Den Ausdruck ›oberste Frau‹ presste sie zwischen zusammengebissenen Zähnen hervor.

»Was hast du daran auszusetzen ?«, fragte er, verwundert über die Heftigkeit des Mädchens.

»Die Andeutung, dass es auch noch andere geben wird.«

»Das ist so üblich, Prala. Ich habe die Regeln nicht aufgestellt.«

»Du bist der König ! Stell andere Regeln auf !«

»Ich ?« Er schluckte schwer.

»Du wirst keine Nebenfrauen haben, Urgit – auch keine Konkubinen !« Ihre sonst so sanfte Stimme schien zu knistern. »Du bist mein, und ich werde dich mit keiner anderen teilen !«

»Ist dir das wirklich ein Herzensbedürfnis ?«, fragte er etwas erstaunt.

»Allerdings.« Sie schob das Kinn vor.

»Ein derartiges Gefühl hat mir bisher noch nie jemand entgegengebracht.«

»Dann gewöhn dich dran.« Ihre Stimme war fest und fast drohend.

»Wir werden diesen Passus streichen«, versprach er rasch. »Ich brauche sowieso nicht mehr als eine Gemahlin.«

»Das will ich auch hoffen ! Eine weise Entscheidung.«

»Natürlich. Alle königlichen Entscheidungen sind weise; so steht es in den Geschichtsbüchern.«

Sie bemühte sich sehr, ein Lächeln zu unterdrücken, aber es gelang ihr nicht. Lachend warf sie sich ihm um den Hals. »O Urgit«, murmelte sie und vergrub ihr Gesicht an seiner Schulter. »Ich liebe dich so sehr.«

»Ehrlich ? Erstaunlich.« Plötzlich kam ihm eine Idee, deren Genialität ihn schier blendete. »Was hältst du eigentlich von einer Doppelhochzeit, Liebling ?«, fragte er.

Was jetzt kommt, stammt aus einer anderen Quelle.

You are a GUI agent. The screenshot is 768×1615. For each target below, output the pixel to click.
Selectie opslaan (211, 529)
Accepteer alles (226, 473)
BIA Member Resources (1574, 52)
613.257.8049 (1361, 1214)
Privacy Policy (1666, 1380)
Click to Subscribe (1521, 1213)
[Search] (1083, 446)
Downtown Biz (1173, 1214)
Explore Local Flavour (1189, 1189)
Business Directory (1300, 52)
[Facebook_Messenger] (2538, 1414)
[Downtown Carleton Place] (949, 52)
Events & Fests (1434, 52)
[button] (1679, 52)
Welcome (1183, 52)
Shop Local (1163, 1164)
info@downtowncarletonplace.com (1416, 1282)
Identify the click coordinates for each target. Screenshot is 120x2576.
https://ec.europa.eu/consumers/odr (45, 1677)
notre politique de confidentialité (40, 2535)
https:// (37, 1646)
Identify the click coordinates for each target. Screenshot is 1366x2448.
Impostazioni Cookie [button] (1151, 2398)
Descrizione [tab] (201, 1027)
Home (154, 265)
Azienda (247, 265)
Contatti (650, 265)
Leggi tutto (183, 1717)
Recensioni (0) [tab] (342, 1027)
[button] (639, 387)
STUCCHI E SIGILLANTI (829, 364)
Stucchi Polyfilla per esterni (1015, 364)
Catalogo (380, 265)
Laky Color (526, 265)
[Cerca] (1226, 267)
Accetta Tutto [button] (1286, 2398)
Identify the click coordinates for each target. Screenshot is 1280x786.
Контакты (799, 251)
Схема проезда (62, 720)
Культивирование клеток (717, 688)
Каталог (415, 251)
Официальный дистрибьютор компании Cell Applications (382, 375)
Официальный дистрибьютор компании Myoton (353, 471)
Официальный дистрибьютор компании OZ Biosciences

Sie zog den Kopf zurück, um ihm ins Gesicht sehen zu können. »Ich fürchte, ich kann dir nicht folgen«, gestand sie.

»Ich bin der König, richtig ?«

»Ein wenig mehr als früher, ehe du mit Belgarion zusammengekommen bist.« Sie nickte.

Diese Bemerkung überging er. »Ich habe diese Verwandte«, murmelte er. »Und ich werde mit dem Eheleben beschäftigt sein.«

»Sehr beschäftigt, Liebster«, bestätigte sie.

Er hüstelte nervös. »Jedenfalls«, fuhr er fort, »werde ich nicht mehr so viel Zeit haben, um mich genug um diese gewisse Verwandte zu kümmern, nicht wahr ? Wäre es da nicht das Beste, sie mit einem Mann zu vermählen, der ihrer würdig ist, und der sie seit Langem verehrt ?«

»Ich weiß immer noch nicht, wen du meinst, Urgit. Ich wusste ja gar nicht, dass du irgendwelche weiblichen Verwandten hast.«

»Nur eine, meine Prinzessin.« Er grinste. »Nur eine.«

Sie starrte ihn an. »Urgit !«, keuchte sie.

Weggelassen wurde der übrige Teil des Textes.